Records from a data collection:
○ ○ ○ ○ ○ ○ ○

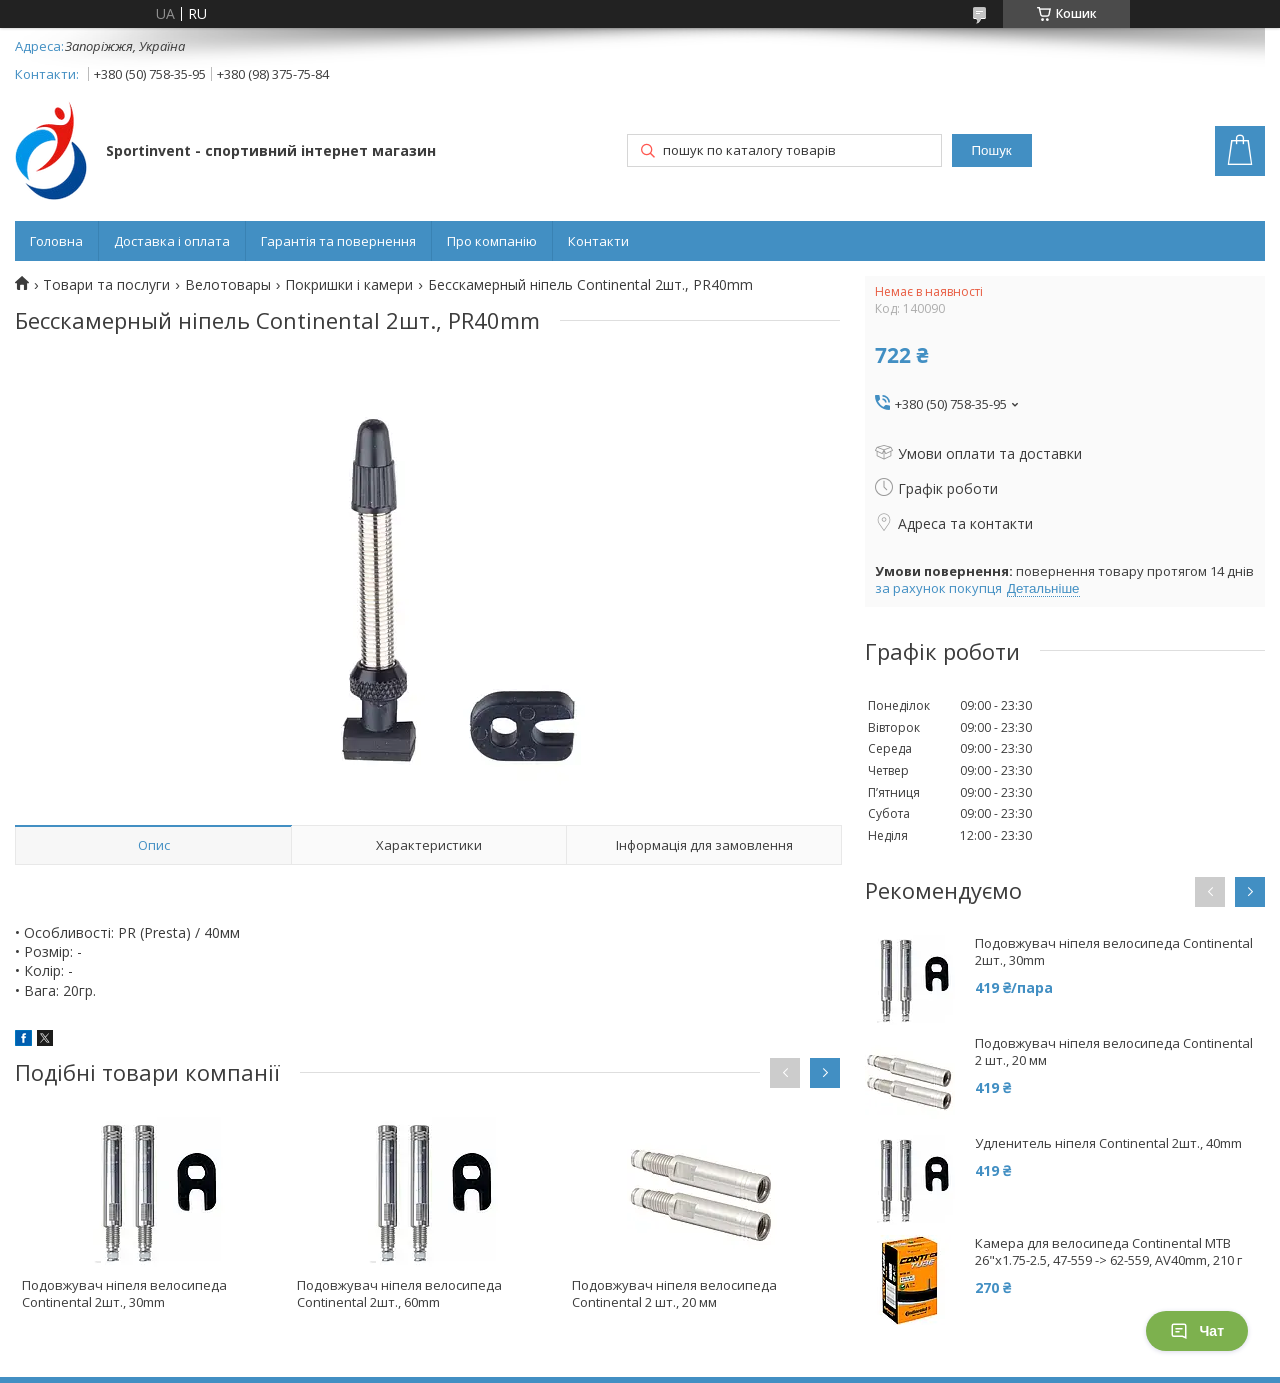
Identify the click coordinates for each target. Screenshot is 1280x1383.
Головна (56, 241)
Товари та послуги (106, 285)
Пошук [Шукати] (992, 150)
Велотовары (228, 285)
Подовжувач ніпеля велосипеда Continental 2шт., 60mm (399, 1293)
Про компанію (492, 241)
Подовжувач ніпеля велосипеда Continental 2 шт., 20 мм (674, 1293)
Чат (1197, 1331)
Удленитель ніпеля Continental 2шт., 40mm (1108, 1143)
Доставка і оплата (172, 241)
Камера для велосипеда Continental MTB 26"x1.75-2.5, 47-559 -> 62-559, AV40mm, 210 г (1108, 1252)
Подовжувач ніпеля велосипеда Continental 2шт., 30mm (124, 1293)
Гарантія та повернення (338, 241)
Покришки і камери (349, 285)
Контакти (598, 241)
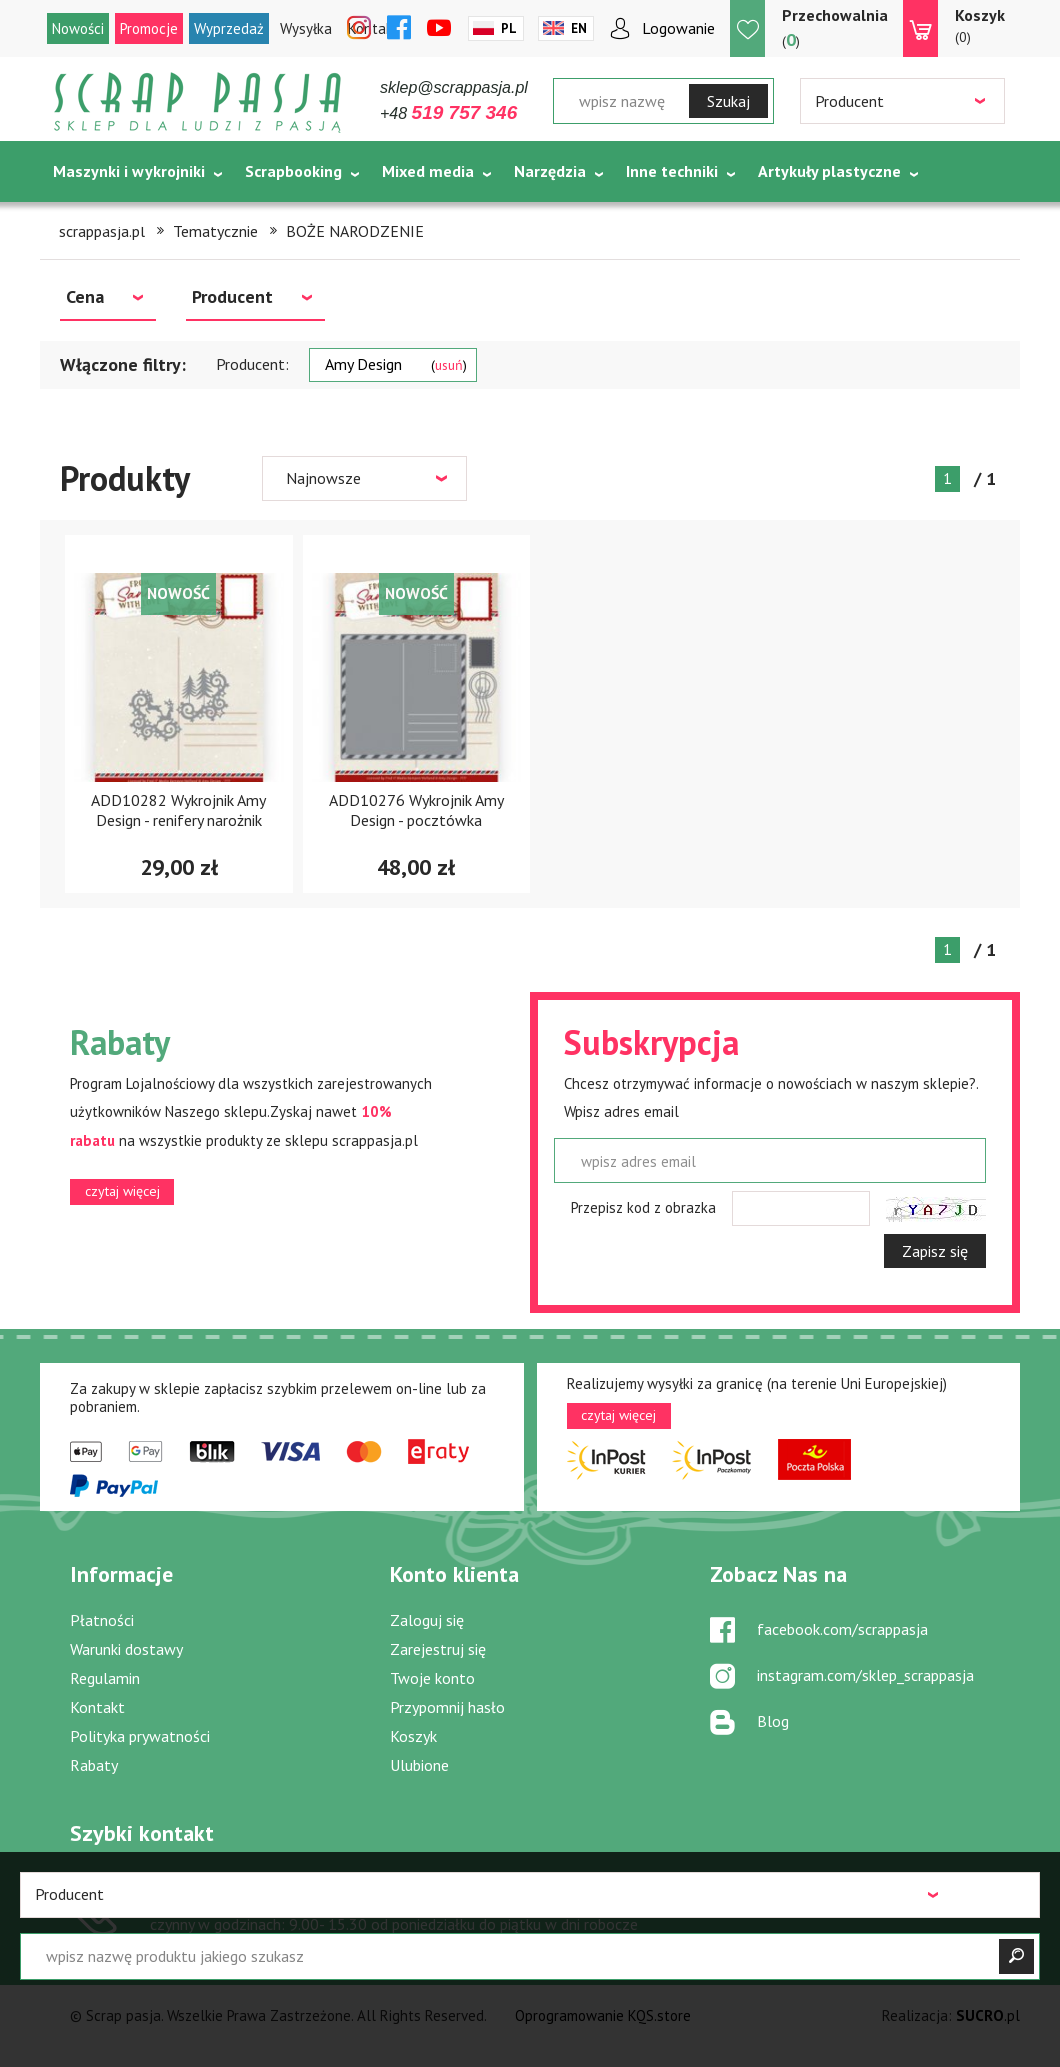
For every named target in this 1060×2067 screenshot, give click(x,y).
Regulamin (105, 1678)
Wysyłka (306, 28)
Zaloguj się (427, 1620)
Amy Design (396, 364)
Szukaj (728, 101)
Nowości (78, 28)
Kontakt (97, 1707)
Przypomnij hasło (447, 1707)
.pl (988, 2015)
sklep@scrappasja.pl (454, 87)
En (579, 28)
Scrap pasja (198, 102)
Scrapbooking (293, 171)
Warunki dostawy (126, 1649)
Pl (509, 28)
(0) (980, 25)
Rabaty (94, 1765)
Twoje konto (432, 1678)
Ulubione (419, 1765)
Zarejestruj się (438, 1649)
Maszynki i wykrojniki (129, 171)
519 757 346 (228, 1896)
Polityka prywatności (140, 1736)
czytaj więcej (122, 1191)
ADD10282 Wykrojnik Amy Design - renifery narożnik (178, 809)
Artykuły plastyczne (829, 171)
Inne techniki (672, 171)
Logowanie (678, 28)
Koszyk (413, 1736)
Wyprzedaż (229, 28)
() (835, 27)
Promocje (149, 28)
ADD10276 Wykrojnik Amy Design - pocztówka (416, 809)
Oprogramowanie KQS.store (603, 2015)
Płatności (102, 1620)
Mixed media (428, 171)
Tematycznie (100, 221)
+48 (448, 113)
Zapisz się (935, 1251)
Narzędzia (550, 171)
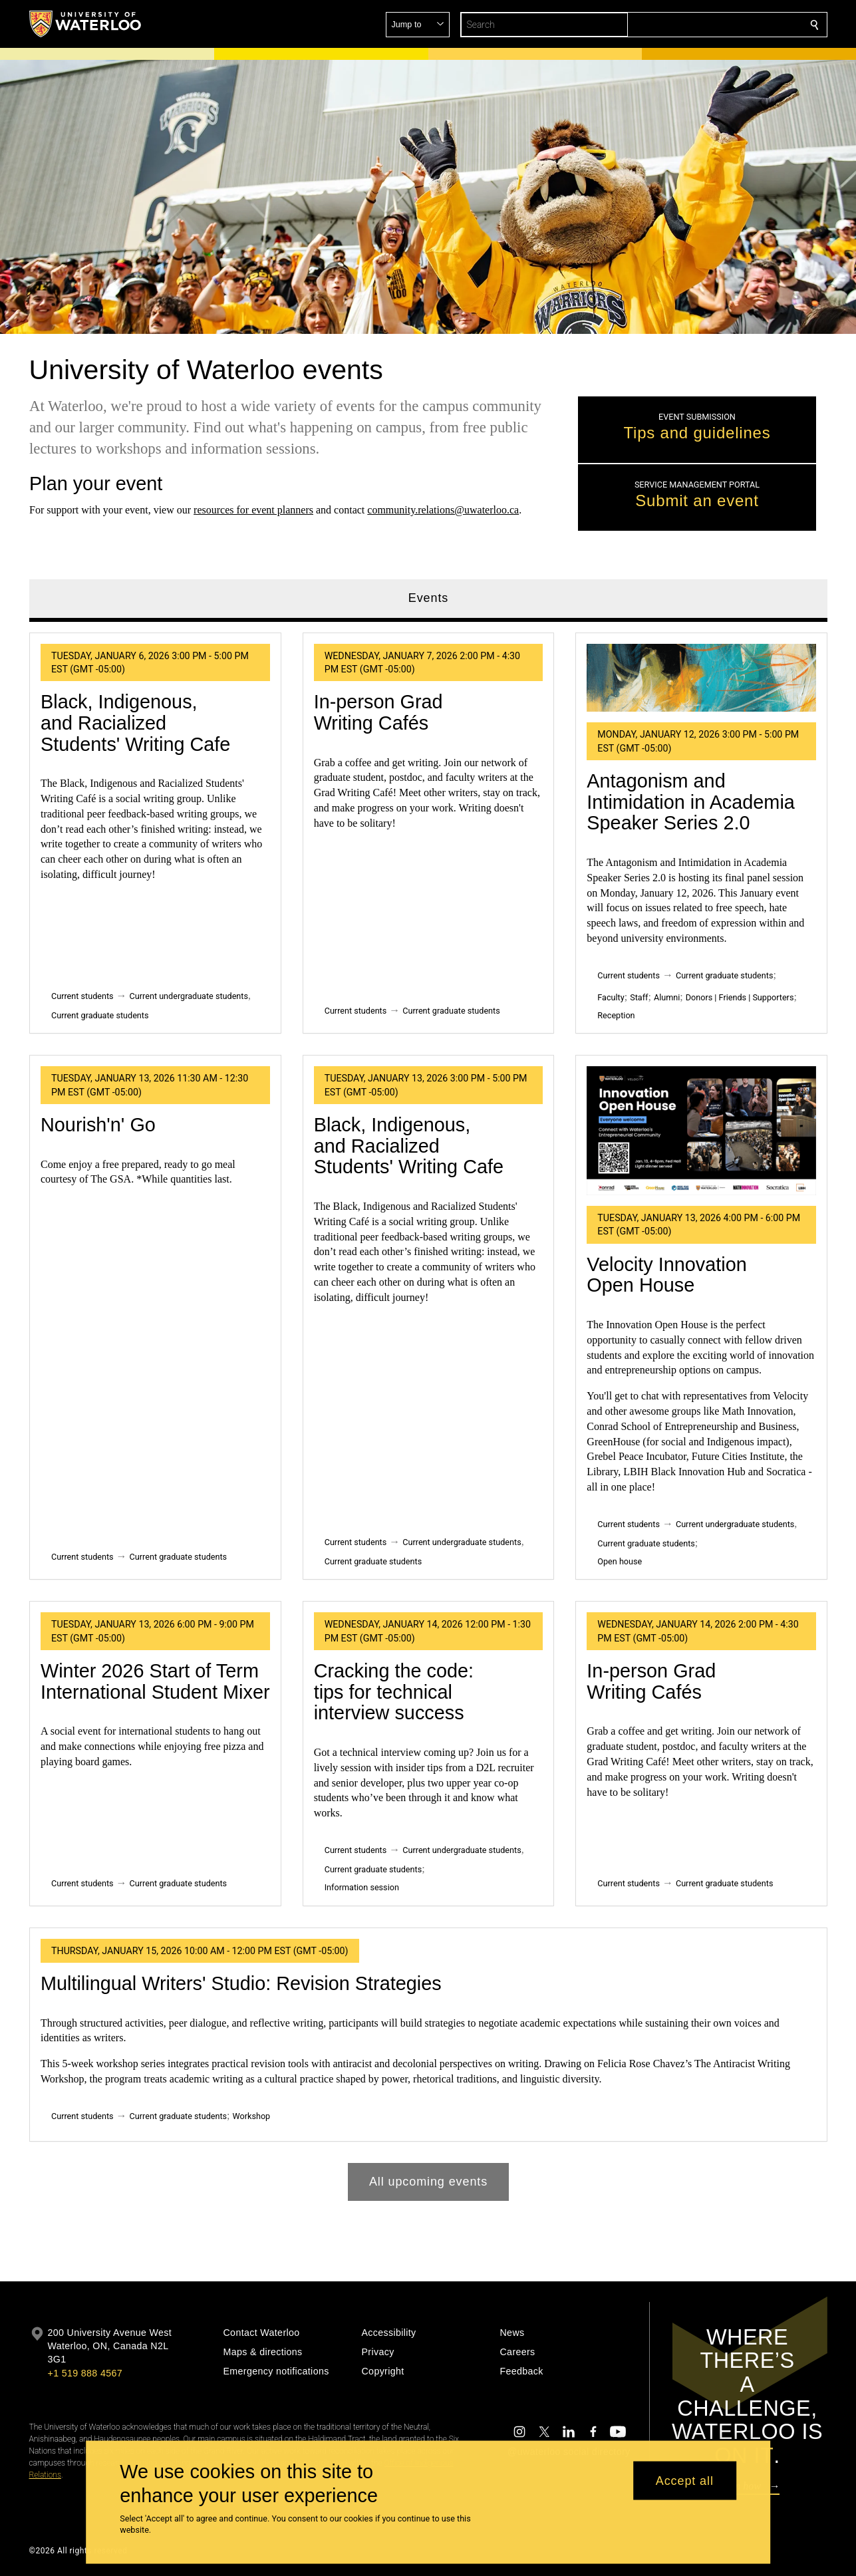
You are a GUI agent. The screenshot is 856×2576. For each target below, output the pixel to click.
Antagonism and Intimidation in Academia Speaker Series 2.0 (690, 801)
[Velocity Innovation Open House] (701, 1131)
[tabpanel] (428, 1412)
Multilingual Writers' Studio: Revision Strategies (241, 1983)
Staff (639, 997)
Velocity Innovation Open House (666, 1275)
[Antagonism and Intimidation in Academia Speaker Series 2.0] (701, 678)
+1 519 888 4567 (85, 2373)
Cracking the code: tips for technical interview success (393, 1691)
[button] (718, 25)
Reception (616, 1015)
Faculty (610, 997)
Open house (619, 1561)
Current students (82, 996)
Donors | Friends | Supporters (739, 997)
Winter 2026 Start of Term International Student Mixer (155, 1681)
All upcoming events (427, 2181)
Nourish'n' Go (98, 1124)
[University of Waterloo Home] (85, 24)
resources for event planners (253, 509)
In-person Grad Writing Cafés (377, 713)
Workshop (251, 2116)
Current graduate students (99, 1015)
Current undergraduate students (188, 996)
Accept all (685, 2480)
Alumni (666, 997)
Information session (361, 1887)
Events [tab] (428, 598)
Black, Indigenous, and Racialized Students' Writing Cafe (135, 723)
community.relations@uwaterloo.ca (443, 509)
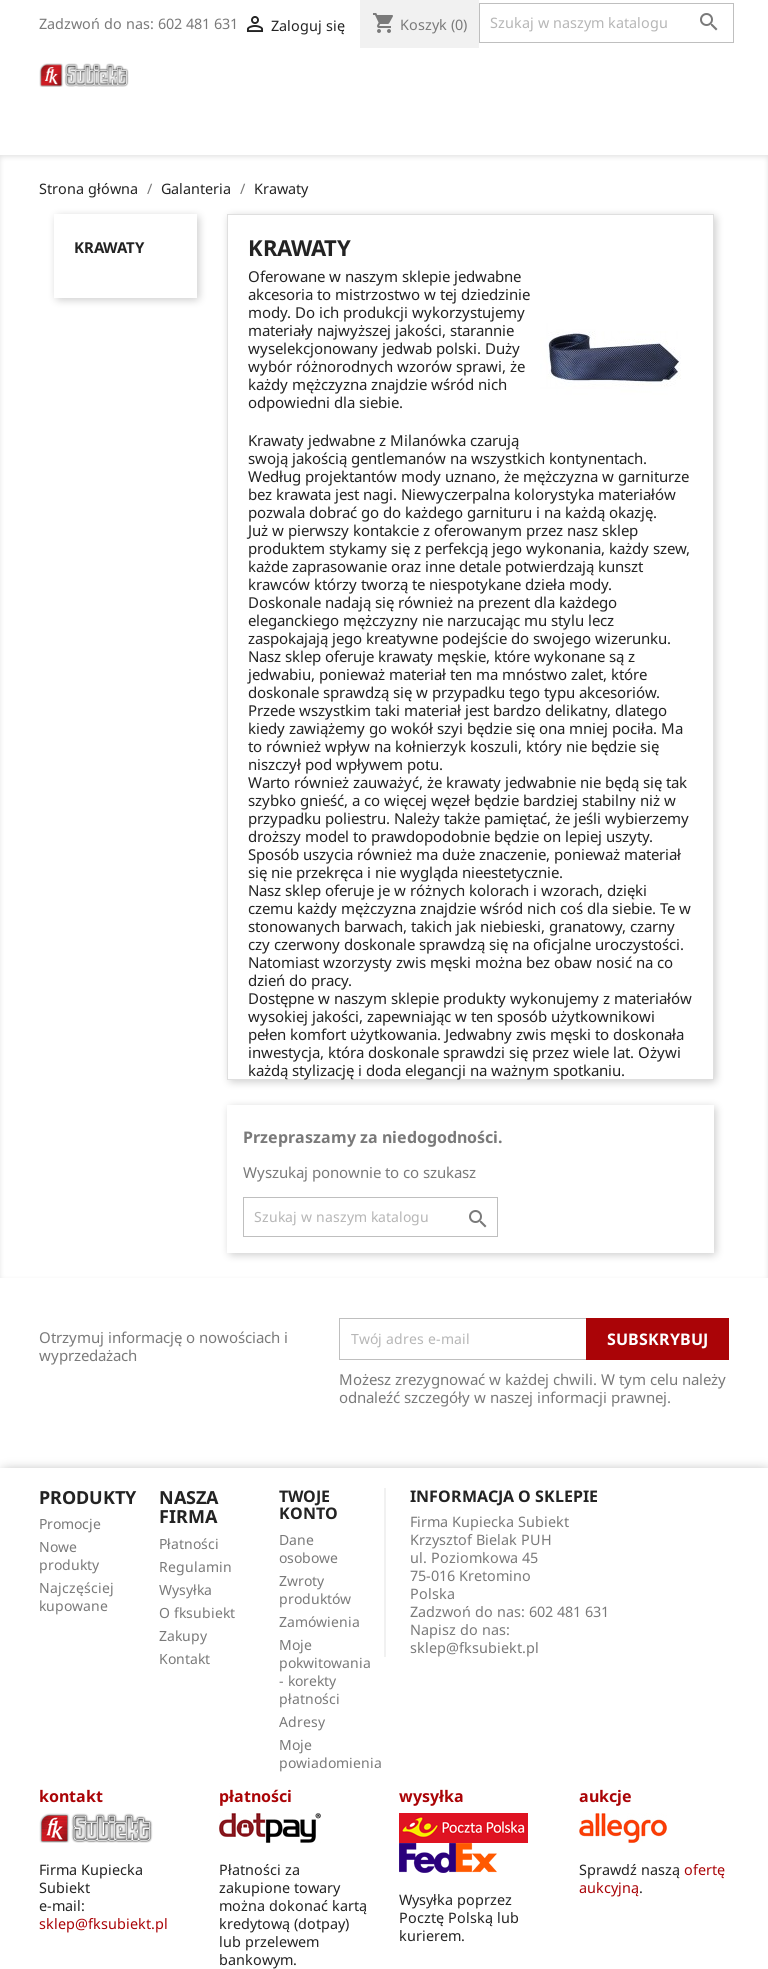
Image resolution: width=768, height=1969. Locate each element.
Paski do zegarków (260, 74)
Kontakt (184, 1658)
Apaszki (343, 101)
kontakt (71, 1796)
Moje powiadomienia (330, 1753)
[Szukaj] (606, 23)
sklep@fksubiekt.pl (474, 1647)
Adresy (302, 1721)
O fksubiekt (546, 101)
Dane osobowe (308, 1548)
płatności (255, 1796)
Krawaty (109, 247)
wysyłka (431, 1796)
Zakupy (183, 1635)
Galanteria (594, 74)
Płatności (189, 1543)
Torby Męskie (236, 101)
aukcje (605, 1796)
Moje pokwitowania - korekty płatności (325, 1671)
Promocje (70, 1523)
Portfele (490, 74)
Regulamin (195, 1566)
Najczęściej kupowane (76, 1596)
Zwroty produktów (315, 1589)
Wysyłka (185, 1589)
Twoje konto (308, 1505)
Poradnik (436, 101)
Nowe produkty (69, 1555)
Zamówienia (319, 1621)
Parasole (396, 74)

○ ○ ○ ○ ○ ○ ○

Update the listing by changing every "Regulamin" to "Zasady" and keeping everything else unchanged. Leave the pictures out of your answer.

Identify the click coordinates for each target. Screenshot is 1280x1383.
Головна (56, 241)
Товари та послуги (106, 285)
Пошук [Шукати] (992, 150)
Велотовары (228, 285)
Подовжувач ніпеля велосипеда Continental 2шт., 60mm (399, 1293)
Про компанію (492, 241)
Подовжувач ніпеля велосипеда Continental 2 шт., 20 мм (674, 1293)
Чат (1197, 1331)
Удленитель ніпеля Continental 2шт., 40mm (1108, 1143)
Доставка і оплата (172, 241)
Камера для велосипеда Continental MTB 26"x1.75-2.5, 47-559 -> 62-559, AV40mm, 210 г (1108, 1252)
Подовжувач ніпеля велосипеда Continental 2шт., 30mm (124, 1293)
Гарантія та повернення (338, 241)
Покришки і камери (349, 285)
Контакти (598, 241)
For every named target in this 1060×2067 screenshot, give click(x,y).
Zasady (105, 1678)
Wysyłka (306, 28)
Zaloguj się (427, 1620)
Amy Design (396, 364)
Szukaj (728, 101)
Nowości (78, 28)
Kontakt (97, 1707)
Przypomnij hasło (447, 1707)
.pl (988, 2015)
sklep@scrappasja.pl (454, 87)
En (579, 28)
Scrap pasja (198, 102)
Scrapbooking (293, 171)
Warunki dostawy (126, 1649)
Pl (509, 28)
(0) (980, 25)
Rabaty (94, 1765)
Twoje konto (432, 1678)
Ulubione (419, 1765)
Zarejestruj się (438, 1649)
Maszynki i wykrojniki (129, 171)
519 757 346 (228, 1896)
Polityka prywatności (140, 1736)
czytaj więcej (122, 1191)
ADD10282 Wykrojnik Amy Design - renifery narożnik (178, 809)
Artykuły plastyczne (829, 171)
Inne techniki (672, 171)
Logowanie (678, 28)
Koszyk (413, 1736)
Wyprzedaż (229, 28)
() (835, 27)
Promocje (149, 28)
ADD10276 Wykrojnik Amy Design - pocztówka (416, 809)
Oprogramowanie KQS.store (603, 2015)
Płatności (102, 1620)
Mixed media (428, 171)
Tematycznie (100, 221)
+48 (448, 113)
Zapisz się (935, 1251)
Narzędzia (550, 171)
You are a GUI agent. The screenshot is 856×2576. For each target below, output the pixel to click.
Antagonism and Intimidation in Academia Speaker Series 2.0 (690, 801)
[Velocity Innovation Open House] (701, 1131)
[tabpanel] (428, 1412)
Multilingual Writers' Studio: Revision Strategies (241, 1983)
Staff (639, 997)
Velocity Innovation Open House (666, 1275)
[Antagonism and Intimidation in Academia Speaker Series 2.0] (701, 678)
+1 519 888 4567 (85, 2373)
Cracking the code: tips for technical interview success (393, 1691)
[button] (718, 25)
Reception (616, 1015)
Faculty (610, 997)
Open house (619, 1561)
Current students (82, 996)
Donors | Friends | Supporters (739, 997)
Winter 2026 Start of Term International Student Mixer (155, 1681)
All upcoming events (427, 2181)
Nourish'n' Go (98, 1124)
[University of Waterloo Home] (85, 24)
resources for event planners (253, 509)
In-person Grad Writing Cafés (377, 713)
Workshop (251, 2116)
Current graduate students (99, 1015)
Current undergraduate students (188, 996)
Accept all (685, 2480)
Alumni (666, 997)
Information session (361, 1887)
Events [tab] (428, 598)
Black, Indigenous, and Racialized Students' Writing Cafe (135, 723)
community.relations@uwaterloo.ca (443, 509)
Image resolution: width=768, height=1969. Locate each element.
Paski do zegarków (260, 74)
Kontakt (184, 1658)
Apaszki (343, 101)
kontakt (71, 1796)
Moje powiadomienia (330, 1753)
[Szukaj] (606, 23)
sklep@fksubiekt.pl (474, 1647)
Adresy (302, 1721)
O fksubiekt (546, 101)
Dane osobowe (308, 1548)
płatności (255, 1796)
Krawaty (109, 247)
wysyłka (431, 1796)
Zakupy (183, 1635)
Galanteria (594, 74)
Płatności (189, 1543)
Torby Męskie (236, 101)
aukcje (605, 1796)
Moje pokwitowania - korekty płatności (325, 1671)
Promocje (70, 1523)
Portfele (490, 74)
Zasady (195, 1566)
Najczęściej kupowane (76, 1596)
Zwroty produktów (315, 1589)
Wysyłka (185, 1589)
Twoje konto (308, 1505)
Poradnik (436, 101)
Nowe produkty (69, 1555)
Zamówienia (319, 1621)
Parasole (396, 74)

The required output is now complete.